#### Instruction:
From the start of the records up to and including the line with "pyautogui.click(x=1117, y=578)", replace "Team Lead" with "Project Manager" and keep everything else the same. Leave the pictures out of your answer.

[Entries on target coordinates]
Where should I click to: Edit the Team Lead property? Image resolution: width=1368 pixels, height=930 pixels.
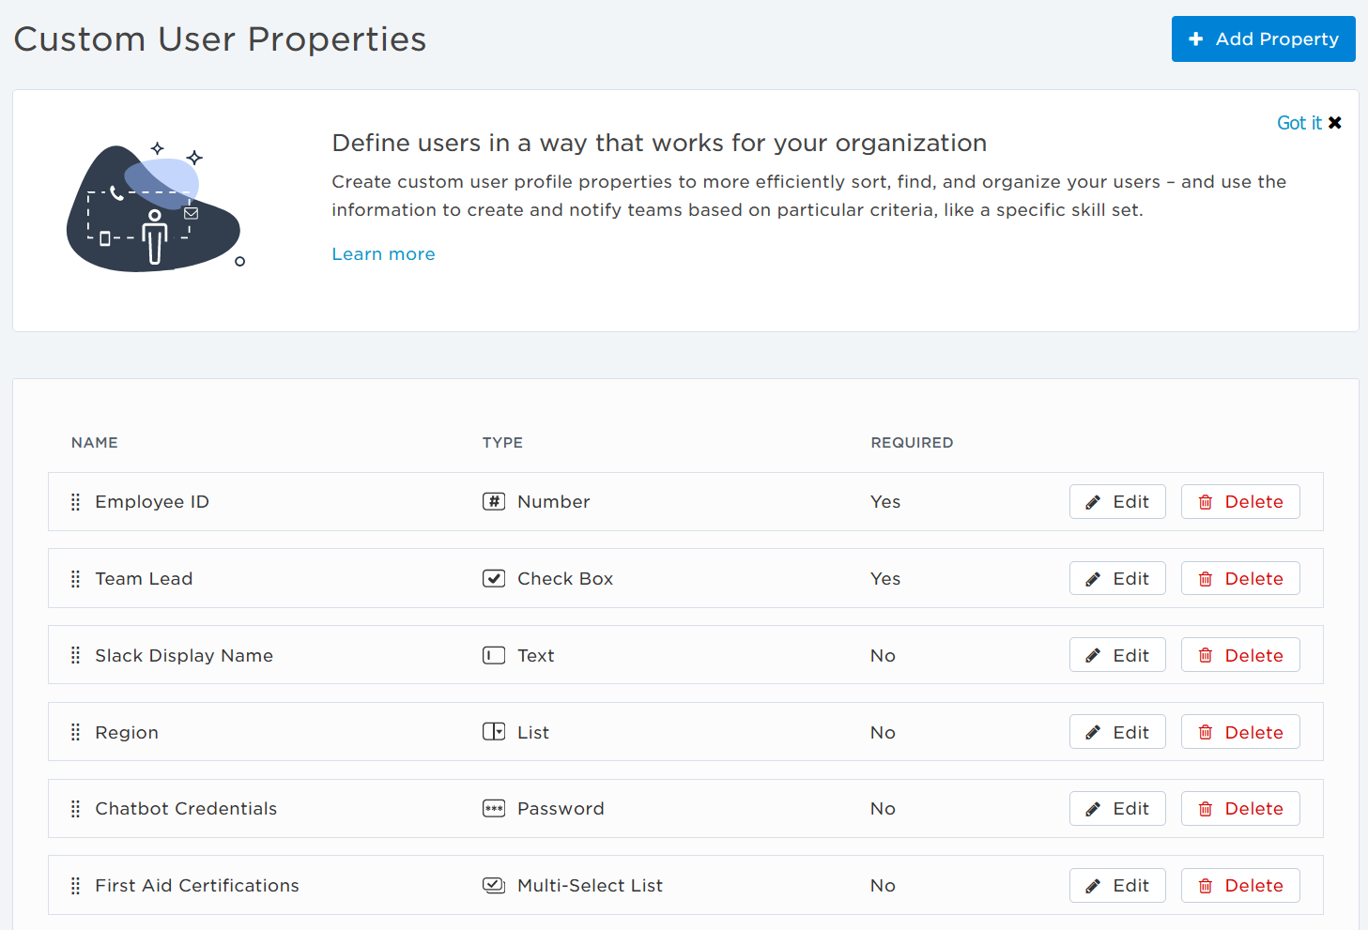pyautogui.click(x=1117, y=578)
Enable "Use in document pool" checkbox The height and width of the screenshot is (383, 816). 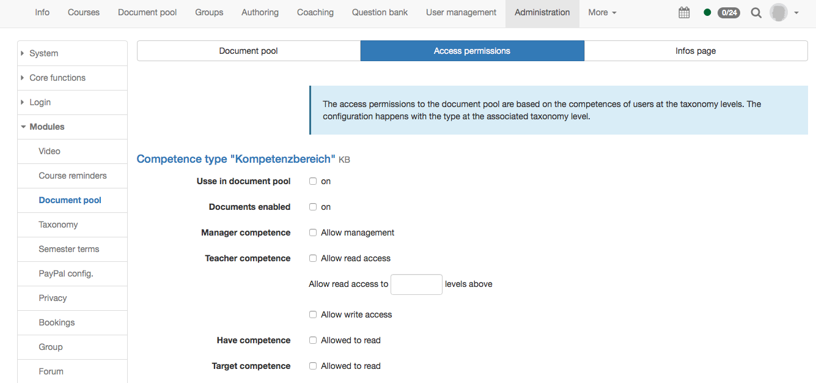pos(313,182)
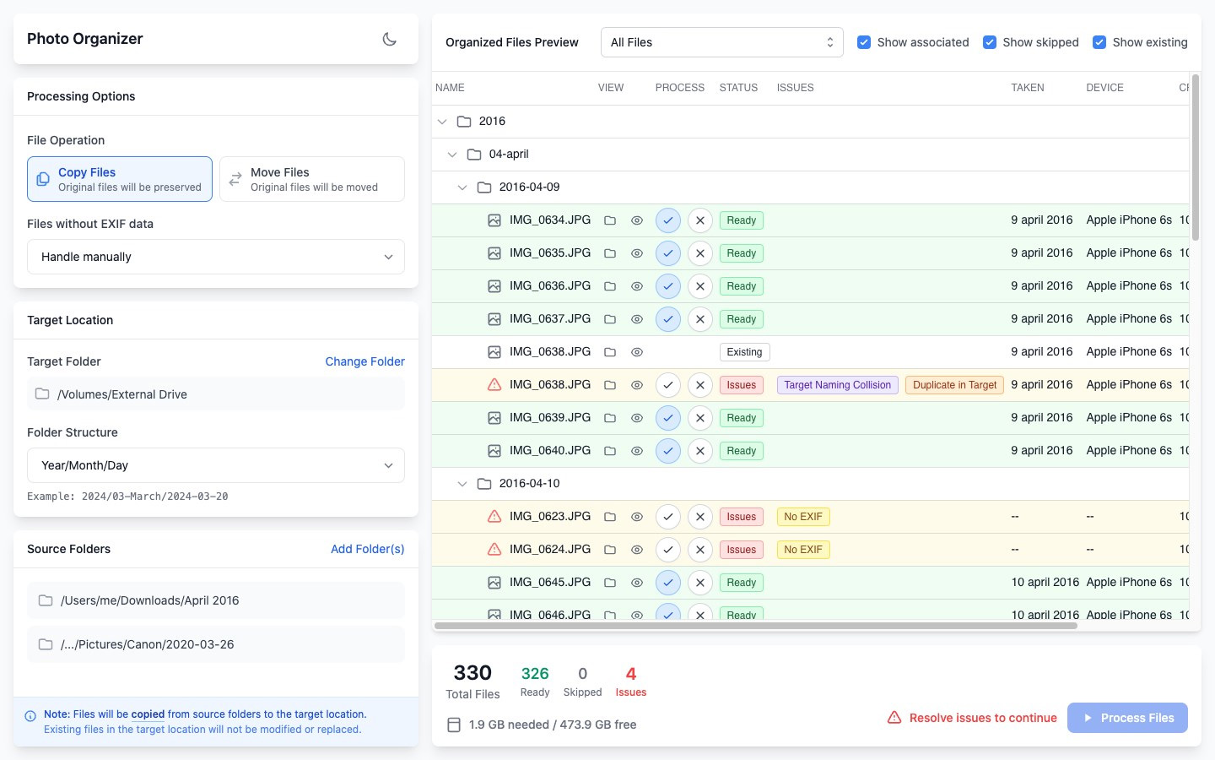Open the containing folder for IMG_0634.JPG
The width and height of the screenshot is (1215, 760).
[x=610, y=220]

#### Result of the task:
Where should I click to: Edit the Project Manager property? Image resolution: width=1368 pixels, height=930 pixels.
pyautogui.click(x=1117, y=578)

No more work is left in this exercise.